When we got to the hospital I was really wanting my pain medicine the pain was tremendous! The nurse took away all my medicine I came with and asked for all my medical history just dragging on my pain. Her shift was over and we got a new nurse, this girl was young and obviously newer. She always needed some help from other trained nurses on how to give me my blood transfusion. They wouldn't even get me started till very late. It was a whole waiting game. Before they would give me my blood tranfusion they had to get a blood culture so they needed two sources of my blood. They had a hard time finding a good vein to get anything, I was pricked four times before they found one.
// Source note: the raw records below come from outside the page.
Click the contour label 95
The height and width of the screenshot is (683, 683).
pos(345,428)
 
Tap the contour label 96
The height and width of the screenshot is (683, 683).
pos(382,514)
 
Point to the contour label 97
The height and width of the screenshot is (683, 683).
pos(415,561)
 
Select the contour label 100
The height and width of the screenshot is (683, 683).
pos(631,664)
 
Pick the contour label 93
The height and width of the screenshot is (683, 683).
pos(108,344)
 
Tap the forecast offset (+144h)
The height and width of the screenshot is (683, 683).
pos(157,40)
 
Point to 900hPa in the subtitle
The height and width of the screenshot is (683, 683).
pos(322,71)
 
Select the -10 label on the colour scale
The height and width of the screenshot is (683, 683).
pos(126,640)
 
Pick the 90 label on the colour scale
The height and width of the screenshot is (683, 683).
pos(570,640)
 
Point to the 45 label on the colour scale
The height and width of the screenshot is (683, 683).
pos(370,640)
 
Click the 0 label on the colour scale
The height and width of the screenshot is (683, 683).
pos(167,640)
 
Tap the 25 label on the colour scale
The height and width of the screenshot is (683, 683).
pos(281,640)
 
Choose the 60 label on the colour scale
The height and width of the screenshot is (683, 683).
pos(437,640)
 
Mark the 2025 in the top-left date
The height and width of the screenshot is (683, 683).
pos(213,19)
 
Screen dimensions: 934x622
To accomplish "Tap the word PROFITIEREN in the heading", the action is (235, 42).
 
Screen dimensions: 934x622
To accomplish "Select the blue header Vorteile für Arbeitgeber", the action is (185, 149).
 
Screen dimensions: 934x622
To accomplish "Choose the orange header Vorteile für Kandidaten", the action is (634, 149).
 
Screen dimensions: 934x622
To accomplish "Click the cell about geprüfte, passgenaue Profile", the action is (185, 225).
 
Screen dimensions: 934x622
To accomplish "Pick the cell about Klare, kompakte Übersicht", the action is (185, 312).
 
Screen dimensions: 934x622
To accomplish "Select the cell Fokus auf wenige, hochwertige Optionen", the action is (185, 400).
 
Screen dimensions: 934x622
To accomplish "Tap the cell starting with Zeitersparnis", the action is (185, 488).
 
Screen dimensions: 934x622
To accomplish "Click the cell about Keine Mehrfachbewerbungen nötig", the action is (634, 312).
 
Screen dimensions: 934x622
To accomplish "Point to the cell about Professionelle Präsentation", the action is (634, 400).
My left side of my face by that day was pretty swollen and I couldn't even see through my left eye. They were worried about it and wanted to get me into a CT scan to make sure everything was okay. It was getting later and later at night. At one point I went to go to the bathroom and suddenly I was hacking and wheezing and I accidently swallowed some of my saliva, which resulted in me having to puke and puke for a while. While I was in the bathroom puking people had come in with a wheelchair to get me to take me to the room to get my CT scan done at around 1:30 AM. They waited for me until I finally was able to come out. When we reached the CT room I was very nervous because if I layed back I was sure I would swallow more saliva and was going to puke all over myself in the middle of the scan. I was breathing really heavy when I got there. They were trying to get a good vein so they could give me the syrum. They couldn't do it on either of my arms. They wanted me to wait outside while they called their supervisor, who was someone they said can always get the vein on the first time. If that was true, why didn't they do that a while ago? They pricked me nine times before they found a good vein. while we waited I broke down, it was the darkest time of my life. At that moment I was in severe pain, I was very discouraged, sad, mad, and broken. I wanted everything to just be over I wanted normality! I remember talking about what Hell I was going through with my mom those few minutes. I was desperate for my medicine and wanted this moment to be over already. I finally got through my CT scan and got back to my room and eventually got my pain medicine and was able to breathe again. Around an hour later they started my blood transfusion through out the night. It was the longest night, I didn't get any sleep with them coming in to bug me almost every fifteen minutes. I was never so happy to be home when they released me. I will never forget that night.

1 comment:

  1. Oh Tiff... I love you so much. Reading your words make me hurt for you all over again... but at the same time you make me so proud of how strong you are. I've said it a million times, Cancer Sucks, and I hate that you have had so much pain and agony from it. You have risen above with such amazing faith and strength!